According to official results from the Canyon County Clerk’s office, 214 of 2,915 registered voters in Zone Two voted in the May 2015 school board election, yielding turnout out of 7.3 percent. For Zone Three, 225 voted of a pool of 2,245 registered voters, yielding a turnout of 10 percent.

House Education voted to send SB 1280 to the House floor with a recommendation it passes. Only the committee’s three Democrats opposed the bill.

SB 1280 previously passed the Senate 22-11 on Feb. 28.

Career-technical education funding bill killed

In other action Wednesday, the House Education Committee killed a bill that was designed to give funding flexibility to career-technical education schools.

Pushed by the State Board of Education, Senate Bill 1295 would have eliminated a reference to support unit funding for CTE schools in Idaho law. Doing so would have given the Division of Career Technical Education flexibility to propose future changes for funding the state’s 17 CTE schools.

It appears that a series of concerns brought some unlikely allies together to kill the bill.
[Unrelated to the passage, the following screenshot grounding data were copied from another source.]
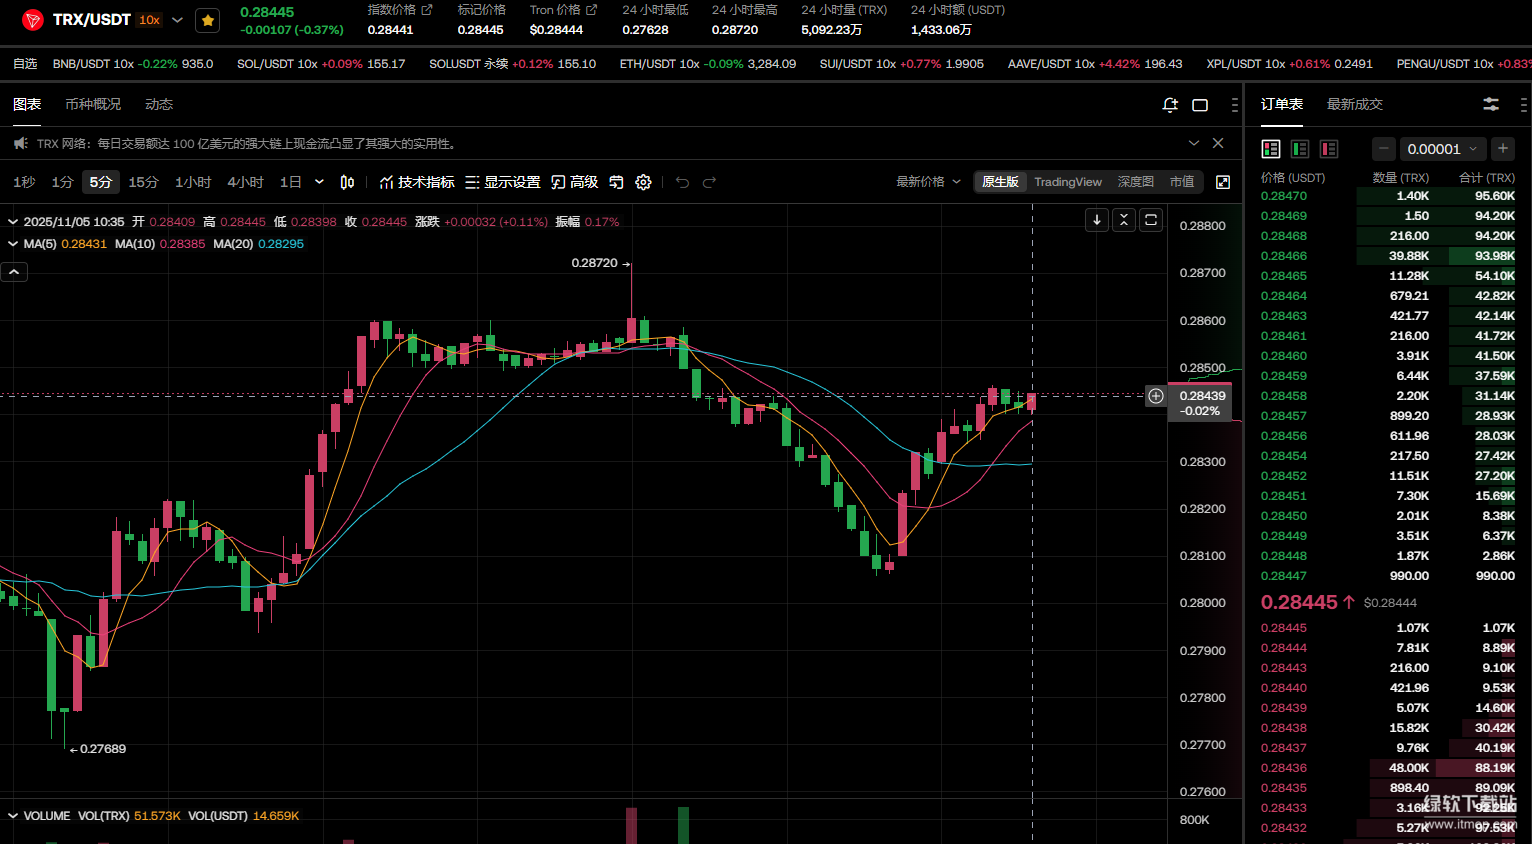Switch chart view to 深度图

pyautogui.click(x=1135, y=182)
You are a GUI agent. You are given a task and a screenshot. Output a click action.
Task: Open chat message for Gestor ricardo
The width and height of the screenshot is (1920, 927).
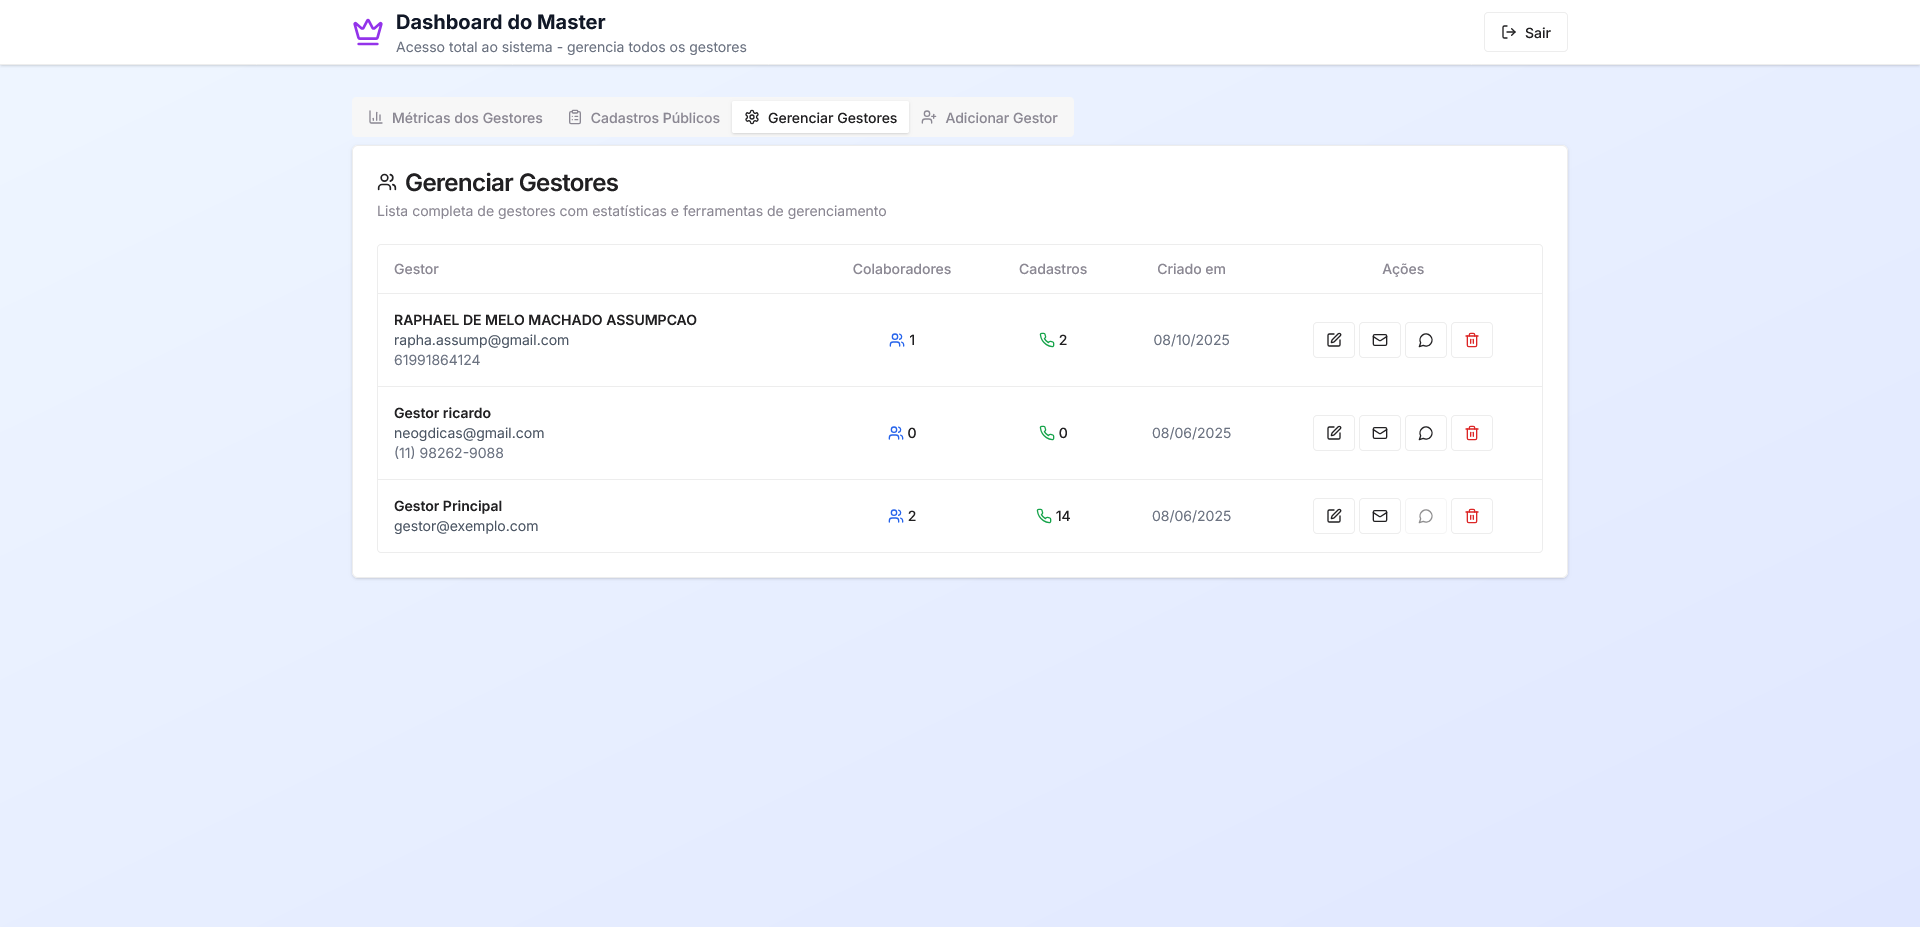coord(1425,433)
Rep. Sally Toone, D-Gooding, complained about a section of the bill the requires a school administrator to hold a career-technical administrator’s certificate. Toone said that was wrong to require that, especially since the House Education Committee just passed a bill creating a new charter school administrator’s certificate that does not require charter school administrators to have any educational experience.

“Inconsistency is my issue here,” Toone said. “We have to treat people equitably.”

Additionally, Rep. Ryan Kerby, R-New Plymouth, worried the bill was not doing enough to empathize dual credit offerings. He took issue with a section of the bill that strikes out a requirement that a CTE school offer “a majority of its class offerings as dual credit” courses.

Senate Bill 1295 sailed through the Senate 34-0 back on Feb. 23, but House Education killed it with a voice vote Wednesday. That means the proposal is dead for the year.

Killing the bill “doesn’t change anything in existing law, but it doesn’t allow us to look at other opportunities for funding, which we think are more appropriate,” Division of CTE Administrator Dwight Johnson told Idaho Education News after the bill died.